As you are aware, there are currently in circulation in the agencies, the press and academic community a number of theories about how the White House wants (or should want) our negotiations with the Soviets paced in relation to the China trip and the Moscow summit. Some suspect (or argue) that we should withhold major agreements with the Soviets before the China trip in order not to arouse Chinese suspicions or, conversely, in order to give the Soviets an incentive for concessions. Others argue that we should reach certain agreements with the Soviets in order to make the Chinese more forthcoming. Then there is the school that feels that all good things should be saved for the President in [Page 118] May and we should therefore stall the more substantive negotiations until then and leave it to the President to consummate them. There are others who feel that we should amass as many agreements as possible before the May summit so that the atmosphere will be good, the President can use most of his time to talk about fundamentals and the final outcome will be to provide an agenda for the next phase. Still others worry that if too many issues are left unresolved the President may be under pressure to make last-minute and possibly unwise concessions to get agreements in May and this will be bad for the country and in any case cause him more trouble on the domestic right. Curiously enough, almost everyone claims to have a White House signal on which he bases his preferred tactic.2

There is, of course, some merits in most of these ideas, even where they are mutually exclusive. But it is never easy—and certainly not in this Government—to fine-tune one’s diplomacy in this fashion. Moreover, it takes two to tango and Soviet calculations of what is optimal timing from their standpoint will frequently run diametrically opposite to ours.

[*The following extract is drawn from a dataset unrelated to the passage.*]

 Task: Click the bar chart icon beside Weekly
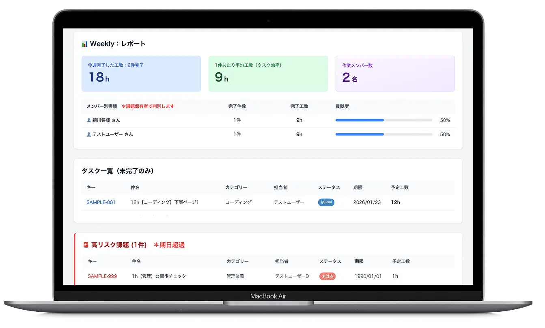click(84, 44)
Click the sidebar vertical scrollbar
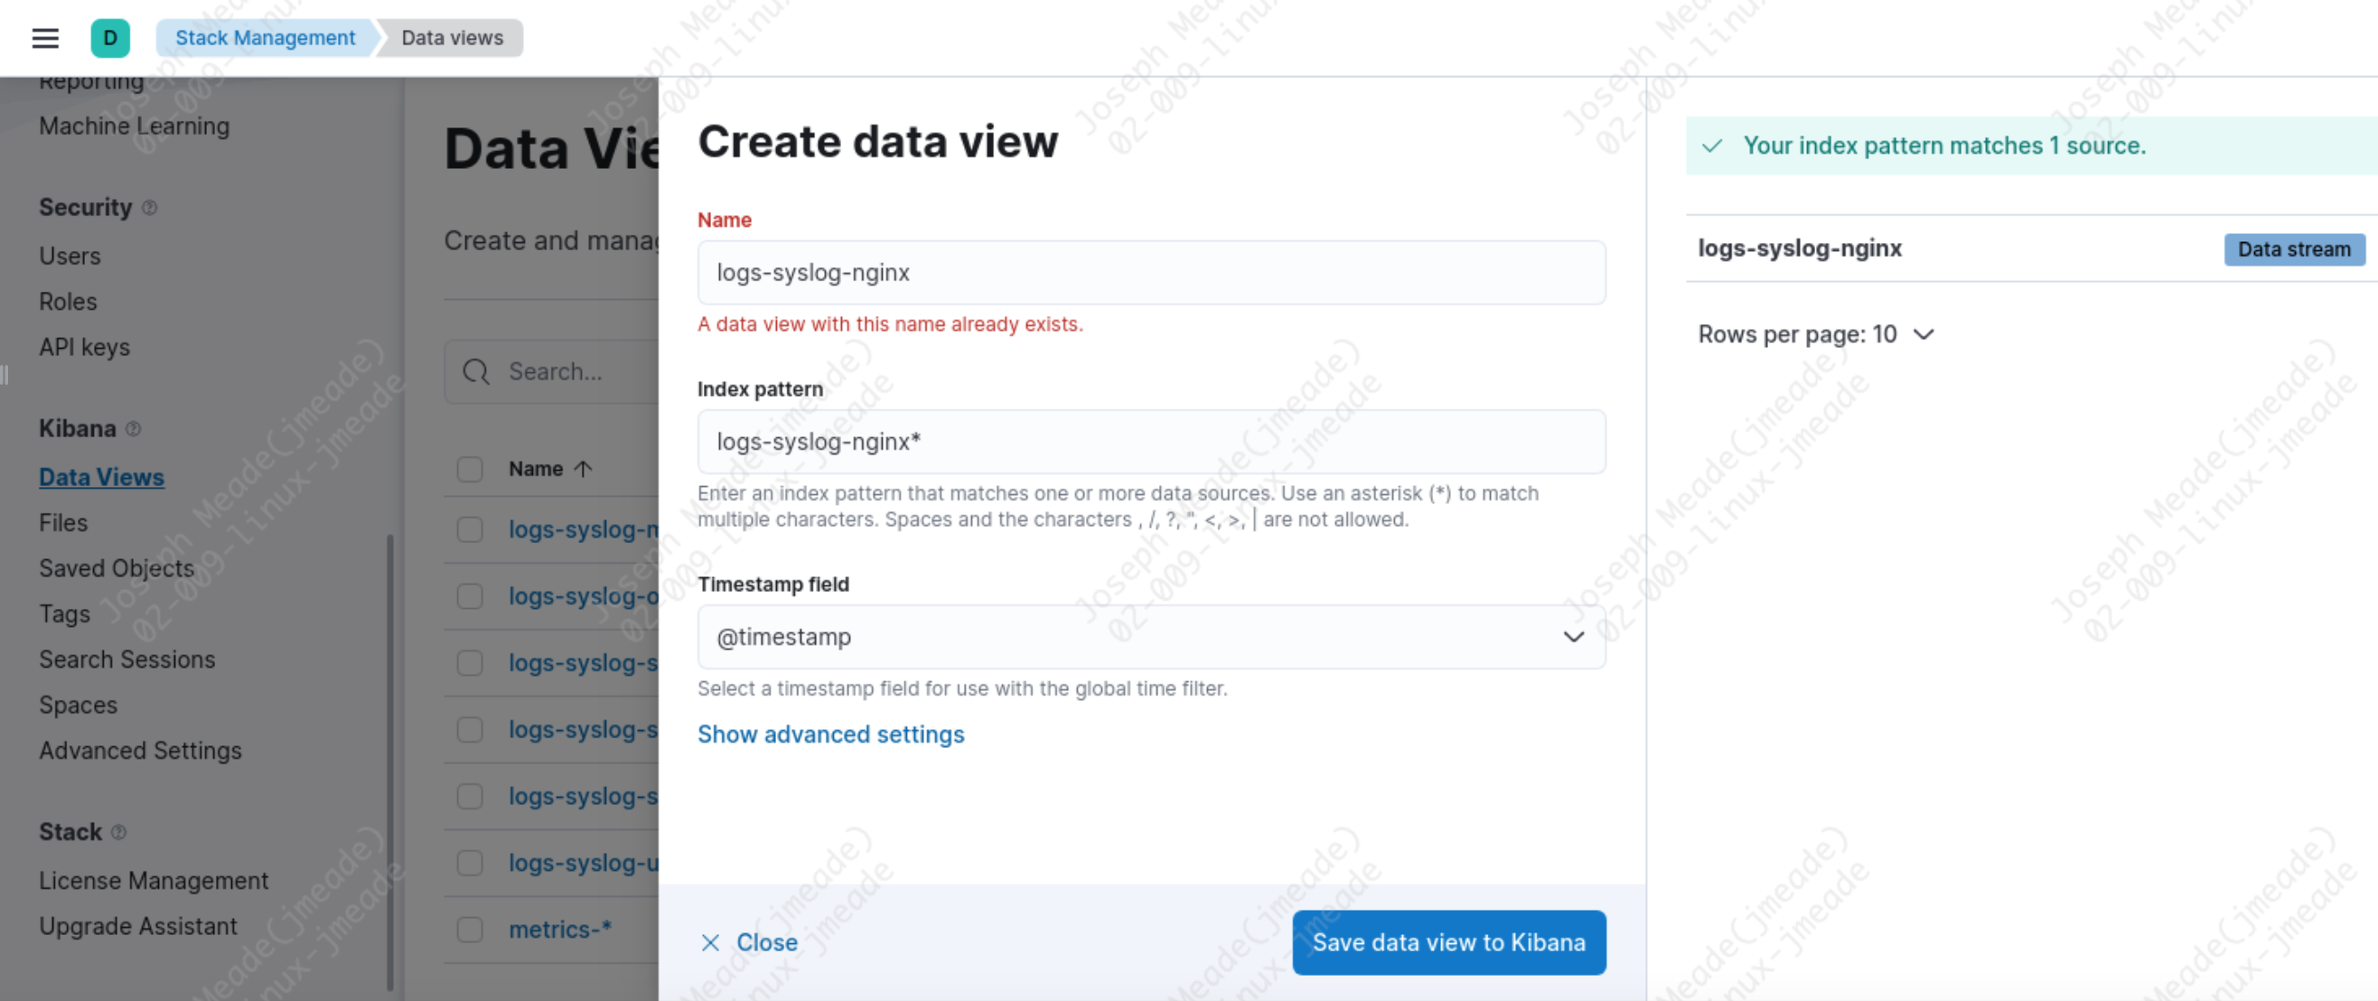Image resolution: width=2378 pixels, height=1001 pixels. point(390,762)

I think therefore our best rule of thumb continues to be to conduct negotiations on their merit. It certainly is the best public posture and the least confusing one for providing guidance to the agencies. We discussed this briefly before Christmas when Brzezinski3 claimed that the working level at State was going on the assumption we wanted as many agreements as possible before May. Since that time I have, as we agreed, taken the line in IG and other meetings that we do not want negotiations with the Soviets either speeded up or delayed because of the May summit; that above all we want sound substantive positions and that negotiations once begun should be conducted on their merit.

Unless this gives you a problem, I would like to continue taking this line and hope you will also when the SRG considers NSSM 143 (Review of US-Soviet Negotiations).4

  1. Source: National Archives, Nixon Presidential Materials, NSC Files, Box 717, Country Files, Europe, USSR, Vol. XVII. Secret; Sensitive; Eyes Only. Sent for action.
  2. In a year-end review transmitted in telegram 136 from Moscow, January 6, the Embassy noted: “China has emerged as a potent competitor on the diplomatic scene with its anti-Soviet bent if anything intensified. Changes in the U.S.-Chinese relationship have made China even a more key factor in Soviet security calculations. The President’s initiative toward China, together with the further winding down of the Vietnam war, has given the U.S. greater policy freedom, and Moscow added incentive, to engage in serious negotiations on SALT and a broad range of other issues.” (Ibid., RG 59, Central Files 1970–73, POL USUSSR)
  3. Zbigniew Brzezinski, Director, Research Institute for International Change, Columbia University and Consultant to the Department of State.
  4. See Document 48. Haig signed the approve option for Kissinger.